Give the lines starting at the line containing "Select Buncsák Réka's avatar thumbnail" and ending at the line containing "coord(1220,124)" as a numbered list, leaving out blank lines and pictures.

#### Extracted data
---

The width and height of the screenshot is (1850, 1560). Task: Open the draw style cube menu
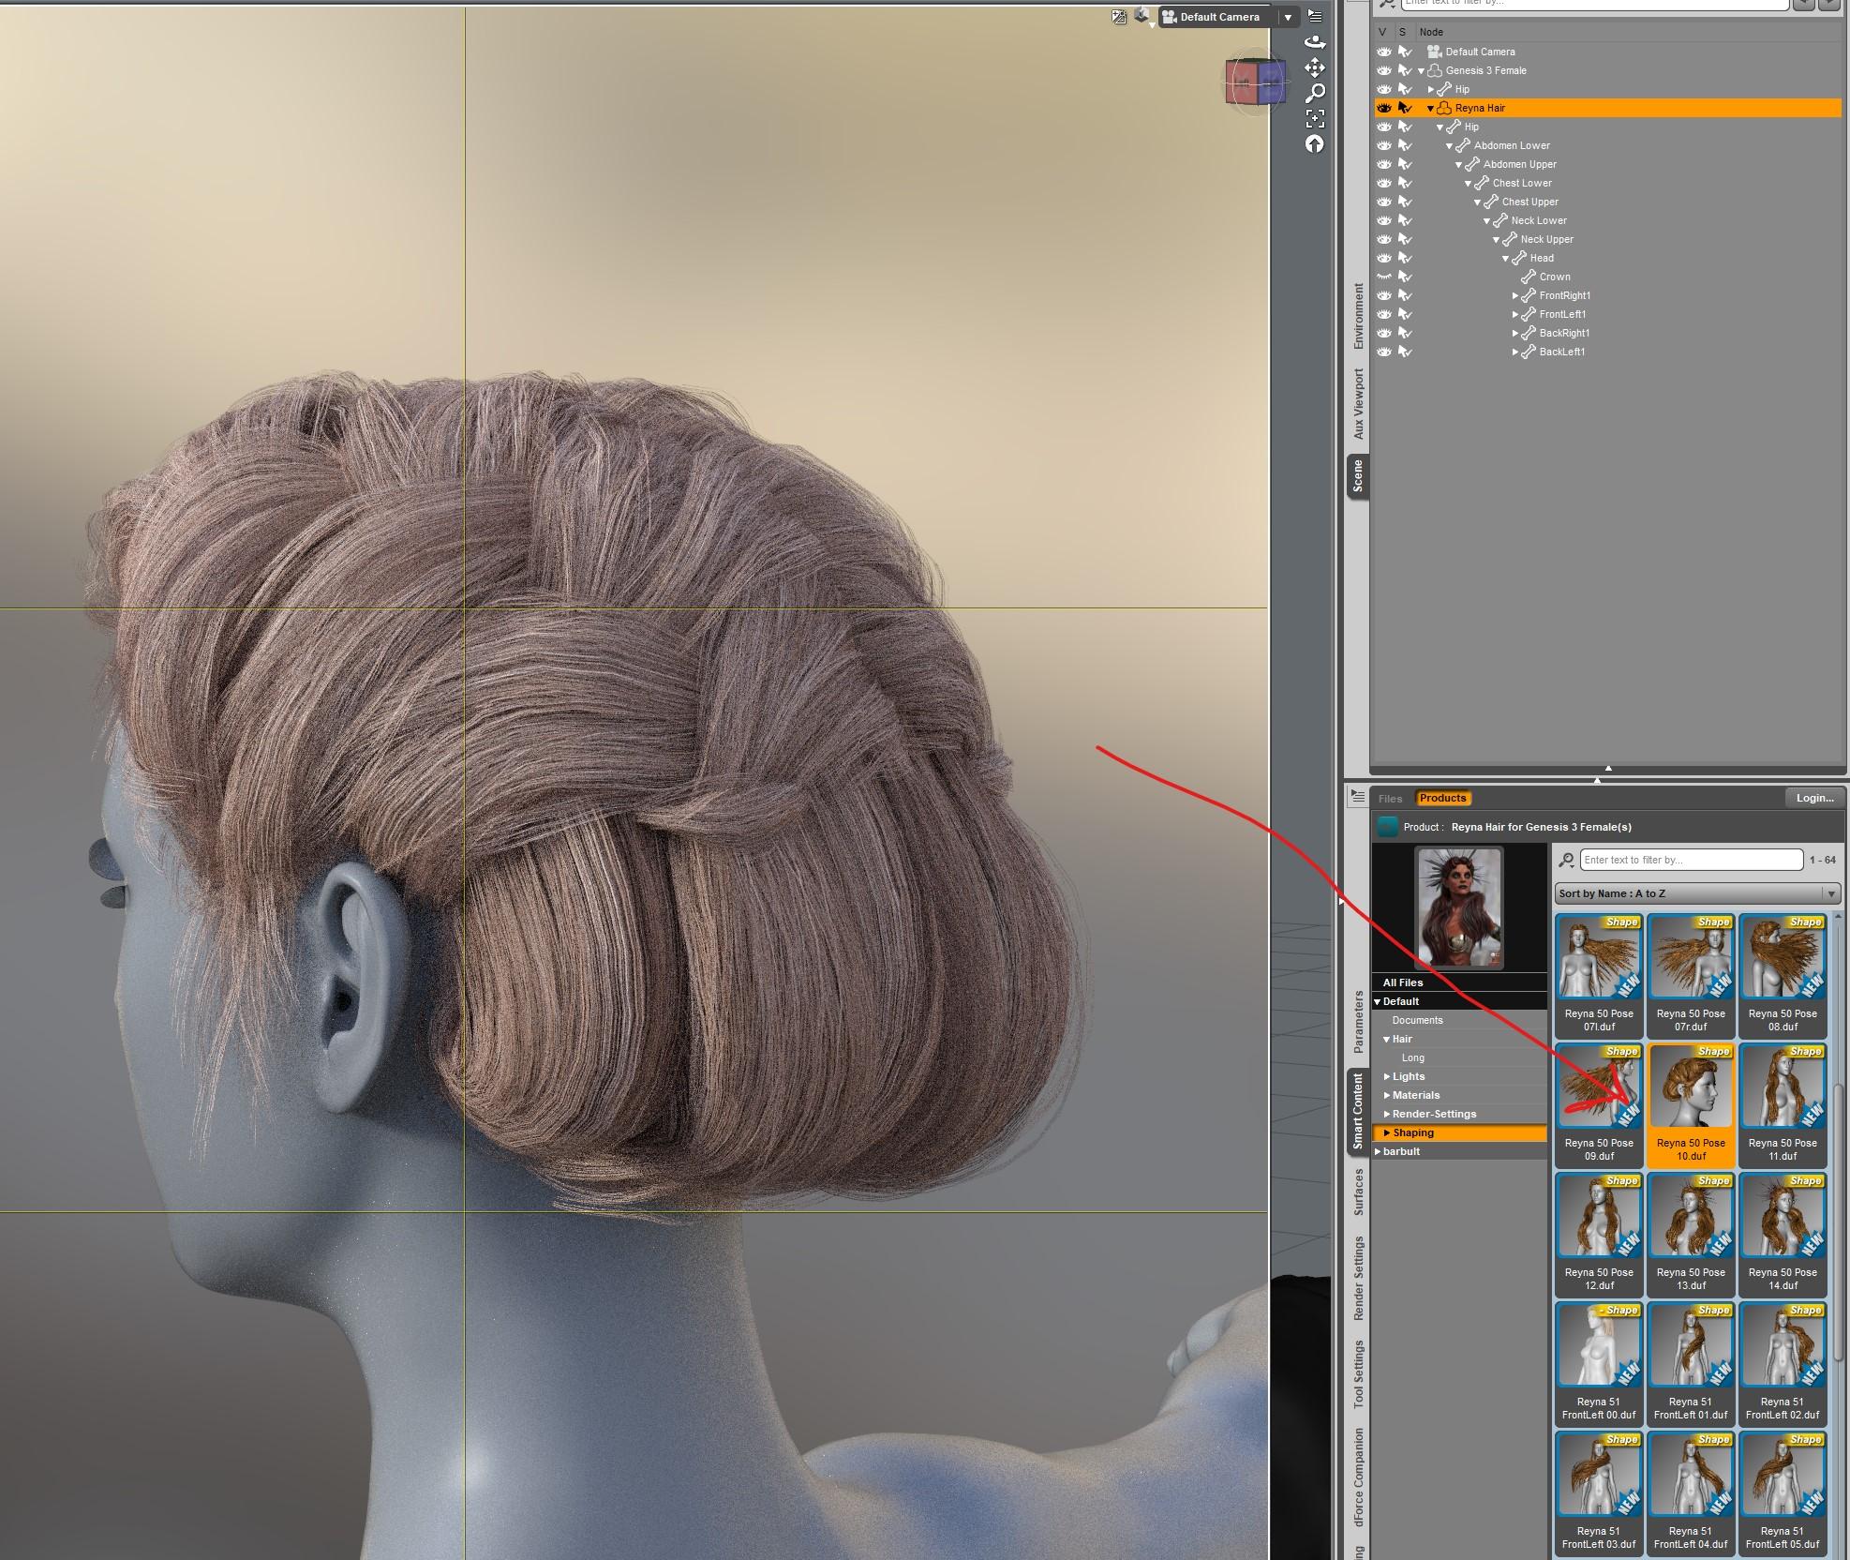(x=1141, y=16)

---

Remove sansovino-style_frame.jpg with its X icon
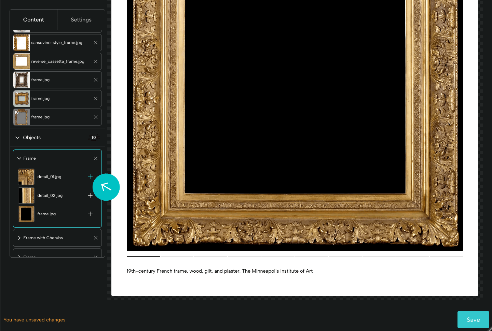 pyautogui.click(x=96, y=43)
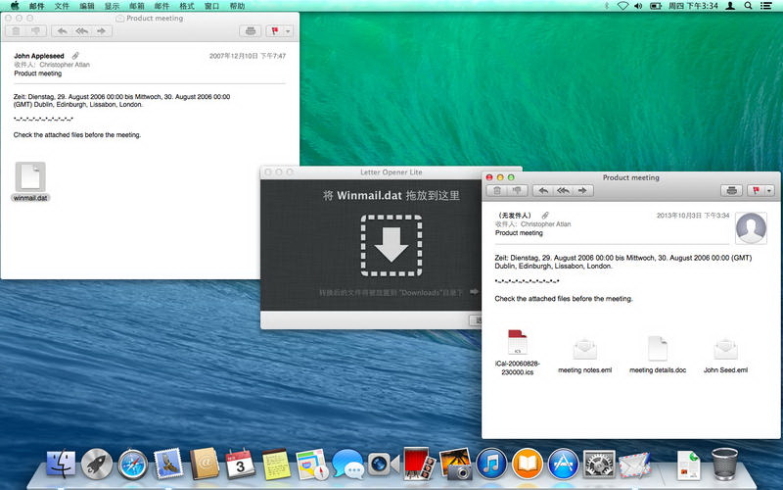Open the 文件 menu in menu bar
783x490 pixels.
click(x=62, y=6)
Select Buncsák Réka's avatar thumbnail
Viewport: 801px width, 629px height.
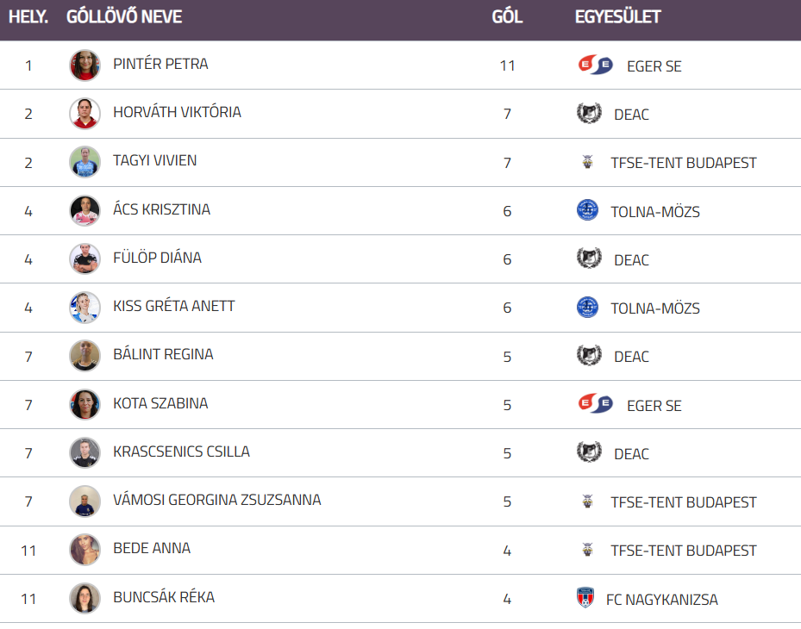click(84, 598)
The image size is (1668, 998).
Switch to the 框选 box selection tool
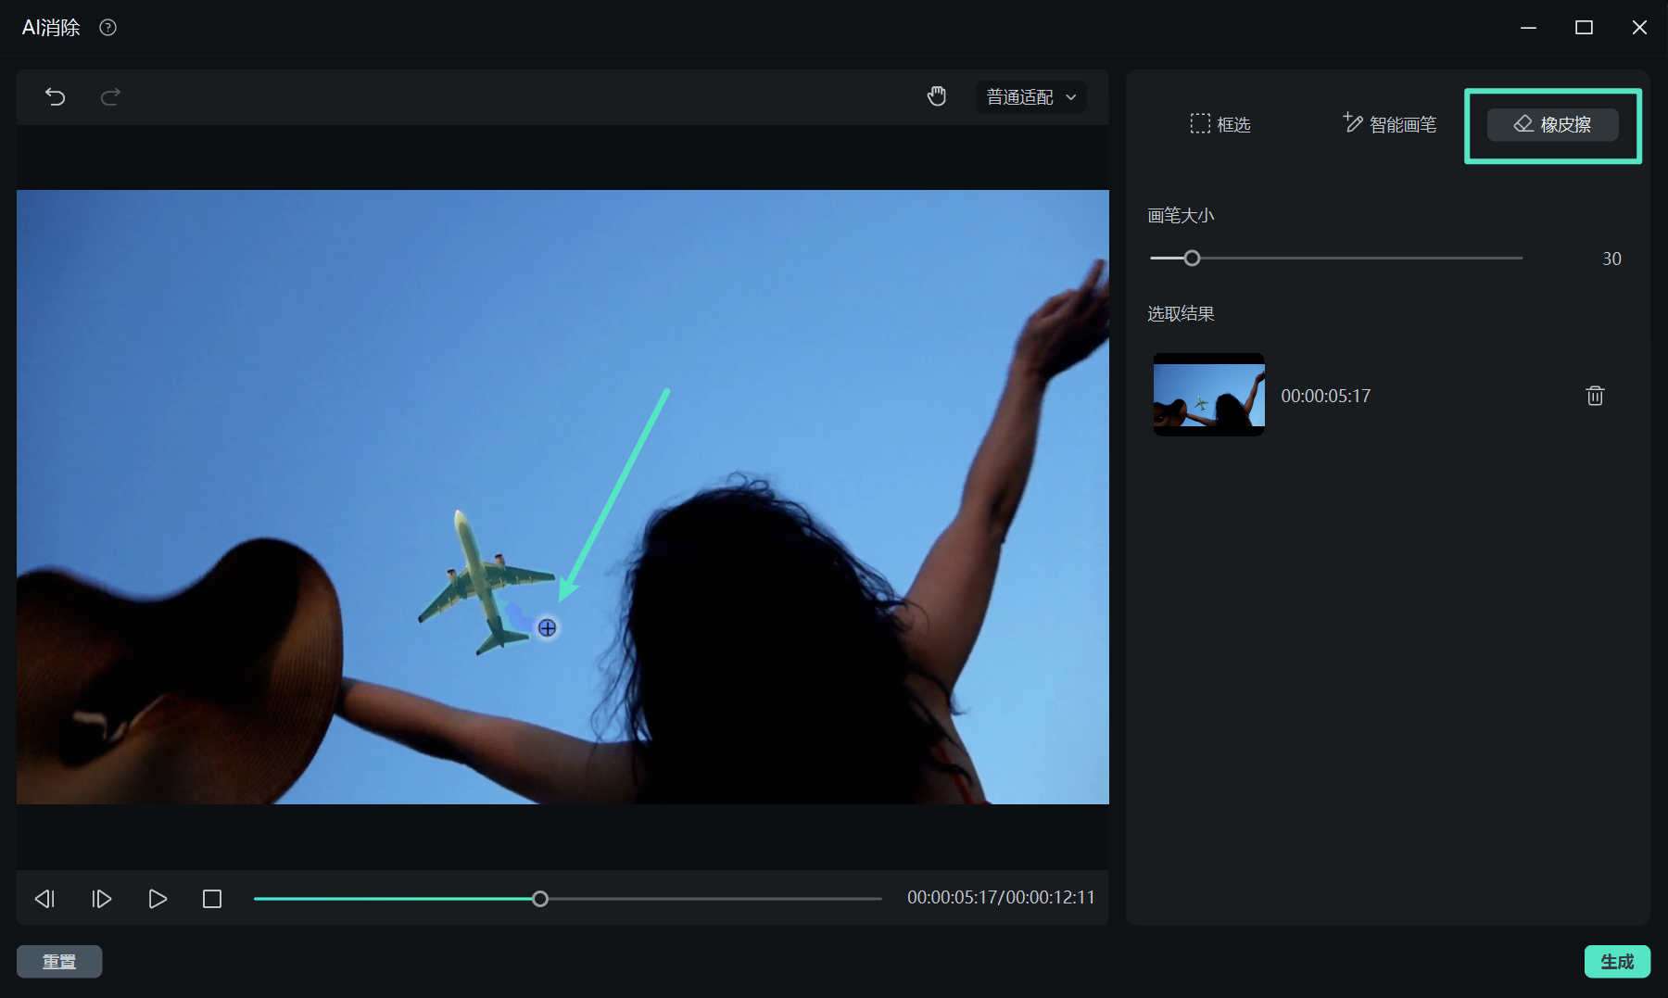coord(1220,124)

---

#### Solution for this problem
1. Select Buncsák Réka's avatar thumbnail
2. Viewport: 801px width, 629px height.
3. click(84, 598)
4. The image size is (1668, 998).
5. Switch to the 框选 box selection tool
6. coord(1220,124)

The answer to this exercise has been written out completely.